8 min. to read.
In May of 2010, Facebook broke my church.
Honestly, it wasn’t Facebook’s fault. It had more to do with us—our level of relational wisdom and our lack of experience with digital communication—but Facebook was the vehicle. We drove the car into the ditch. You can’t blame the car.
Days before the debacle, Arizona had passed SB1070. You may remember this controversial bill requiring police to question people about their immigration status if the officer had any reason to suspect the person might be in the country illegally.
Of course, having skin of a certain color might be interpreted as reason to suspect, and that was the controversy. Was Arizona encoding racial profiling into law?
Immediately this became a national argument. Some Christian leaders spoke out against the law. One of those, Jim Wallace, wrote a post saying, “This law will make it illegal to love your neighbor in Arizona, and will force us to disobey Jesus and his gospel. We will not comply.”
Those are strong words, words that Christians across the country had to stop and contemplate. Certainly, they did in our community. A core member and leader posted Jim Wallace’s quote and a link to the article on Facebook.

#### [THE DATA]
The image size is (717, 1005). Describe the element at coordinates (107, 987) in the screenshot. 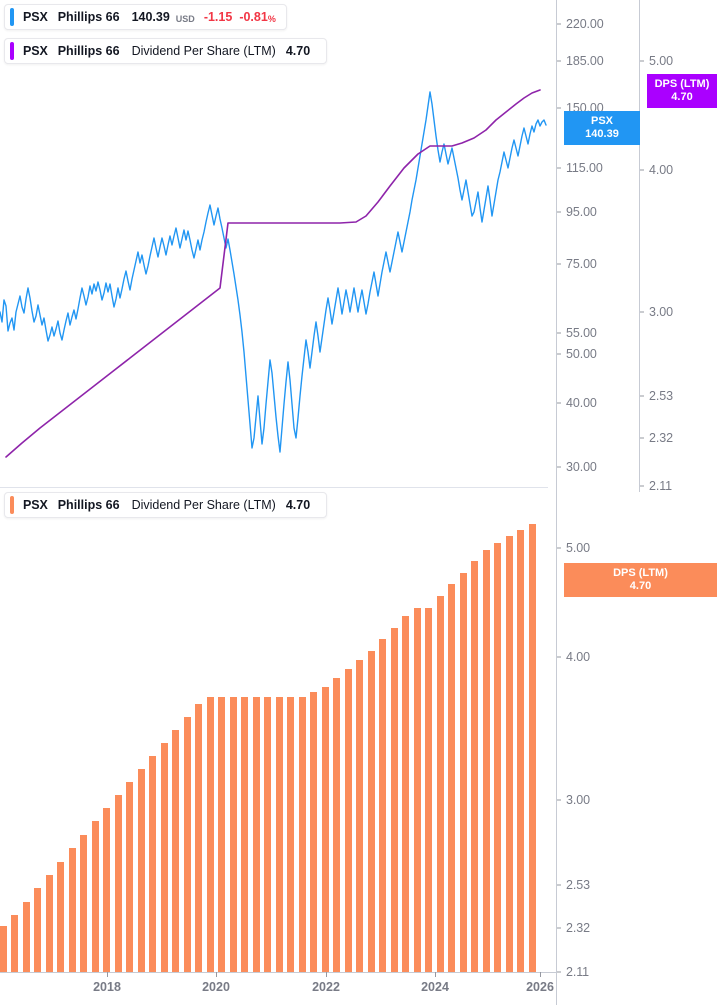

I see `x-axis-label-2018: 2018` at that location. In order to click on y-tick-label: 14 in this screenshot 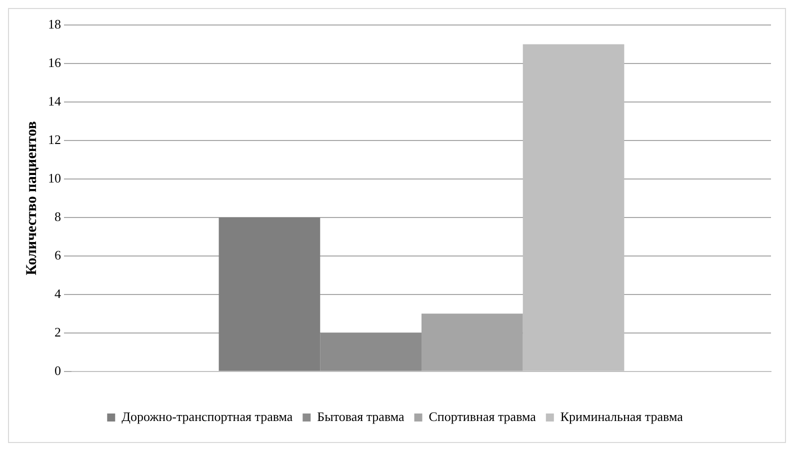, I will do `click(55, 100)`.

#### [AIM OF THE TASK]
Carry on the essay on Facebook and the church, starting right after its last sentence. The data has no connection to the essay on Facebook and the church.

#### [RESULT FOR THIS TASK]
The next five days were some of the most horrible I’ve ever experienced in ministry.
People chimed in supporting, thanking the original poster for their courage. After all, this is the sort of thing that needs discussion. Some people argued about the law and its intentions. People who were not lawyers started trying to interpret and challenge the language of the law. Others argued about whether this person should have posted anything about this to begin with. This person were accused of being divisive, violating their role as a leader. Of course, they had posted because they felt this was important for the church to take a stand on.
The thread’s temperature escalated like a forest fire. People who had worshiped side-by-side for years began attacking each other. With innuendo and outright accusation, people named each other judgemental, not very Christian, even racist. I knew we’d reached Three-Alarm-Fire status was someone made a reference to the Nazis.
Others in the community tried calming the blaze. They appealed to friendship, to our church relationships. They asked if we could talk about these things in person. They cautioned people to be careful with their words. It was a plant mister in the face of a conflagration. Others shot back. If we really were friends (accusation implied!), if we really were really Christians, we should be able to talk about these things!
By the time the conversation ended, twenty Bridge City people were involved in the thread, not to mention friends and gawkers. A number of relationships were significantly damaged. All this happened in a public place where hundreds of people got to watch the carnage unfold.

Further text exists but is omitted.